In our simple example, we only have two main C++ classes - CEtcPlugProt and
CBindStatusCallback2. CEtcPlugProt implements the interfaces discussed
above. CBindStatusCallback2 is used to download data for the protocol.
The Download & CBindStatusCallback2
The interfaces in the last section describe pretty concisely one side of
the coin for AsynchPPs -- how to talk to URLMON. The other side of the coin
is how the AsynchPP gets its data. When it comes the AsynchPP's method for
getting the information it needs, there are no requirements or specified
interfaces. AsynchPPs are allowed to retrieve their data however they want.
That is why they are so flexible. In fact, AsynchPPs don't even have to
download data. Some AsynchPPs, such as the Internet Explorer 4 "mailto://" protocol, are
utility protocols not data-readers. "mailto://" invokes the registered mail
application with the specified arguments and then tells URLMON that it is
done without ever reporting any data available.
Given, though, that most protocols will need to do some sort of data
transfer, and that most data transfer in an Internet situation will be
unpredictable or slow, AsynchPPs should get their data asynchronously.

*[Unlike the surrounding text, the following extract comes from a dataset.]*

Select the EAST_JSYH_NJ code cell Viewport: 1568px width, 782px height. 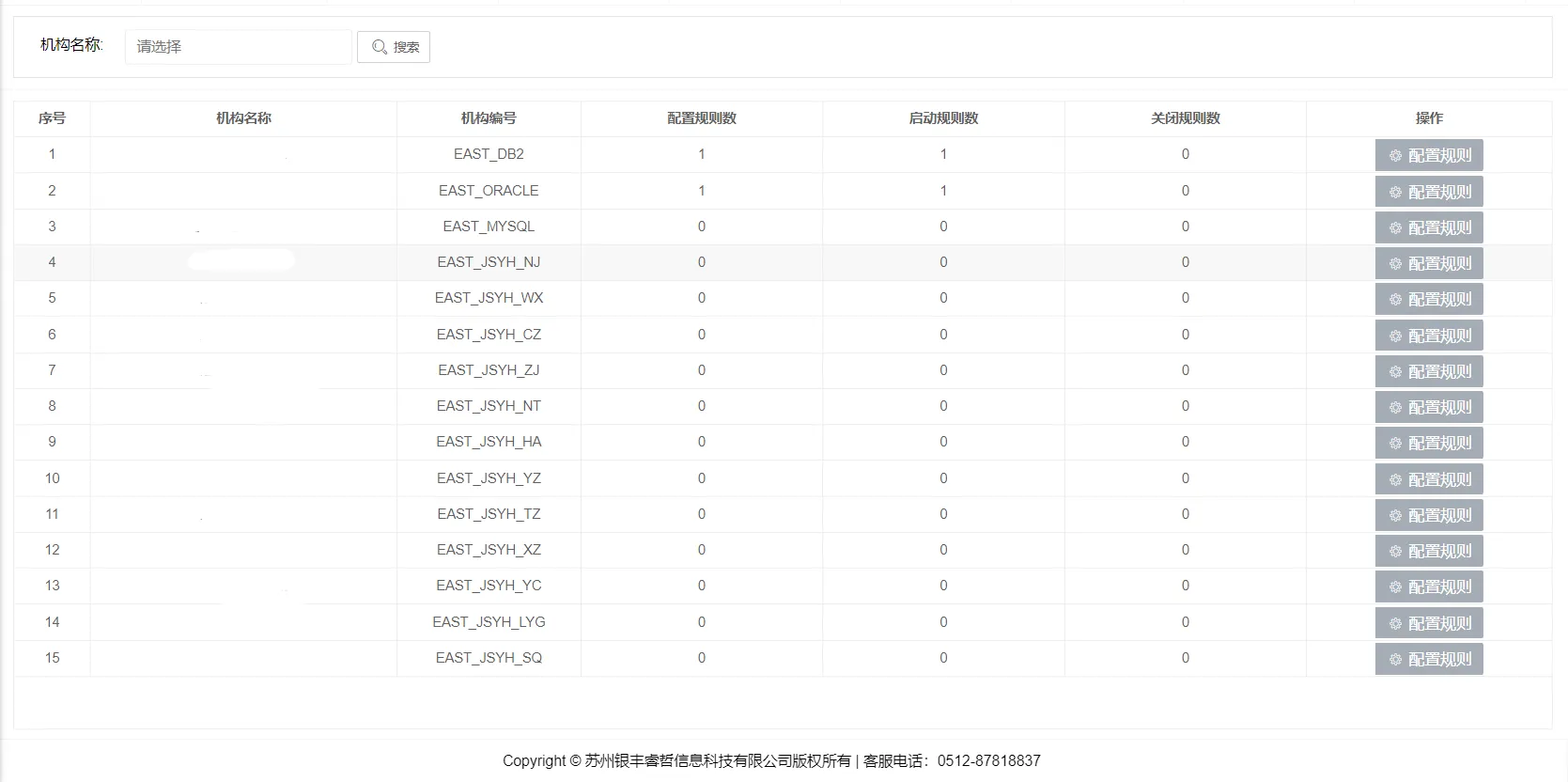click(489, 262)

That's why they're called Asynchronous Pluggable Protocols after all. With
asynchronous behavior, there comes a set of expected capabilities that
allow the protocol to work effectively in a browser. Four demonstrated in
EtcProtocol are abort functionality, progress notifications, data size, and
failure notification.
Be very careful when looking at how EtcProtocol retrieves its data.
EtcProtocol is intended to be a simple demonstration so it uses a simple
data retrieval process. That process is well encapsulated in the
CBindStatusCallback class already implemented in ATL, which uses a URL
Moniker based download and supplies an IBindStatusCallback for asynchronous
notifications. Basically, it saves us from most of the ugly, hard to read,
voluminous code necessary to do asynchronous communications of one type or
another.
It should be immediately apparent that EtcProtocol, which URLMON is asking
to retrieve data for it, is turning right around and asking URLMON to get
the data for it itself. A true AsynchPP should instead implement the data
retrieval more directly. In most protocol cases, URLMON couldn't do the
work anyway; a "sql://" protocol would have to use the OLE DB or ADO calls
instead of a URL Moniker download. For things supported in WinInet, direct
WinInet calls would be superior. The goal in EtcProtocol, though, was to
support a wide range of methods for getting HTML files easily. To reinvent
the wheel, so to speak, just wasn't necessary. So for EtcProtocol we
probably want a URL Moniker, which supports just about everything under the
sun now (and even other pluggable protocols!)
ATL's CBindStatusCallback is exactly what we want - an encapsulated class
that gets us the data we want asynchronously and stays out of our hair.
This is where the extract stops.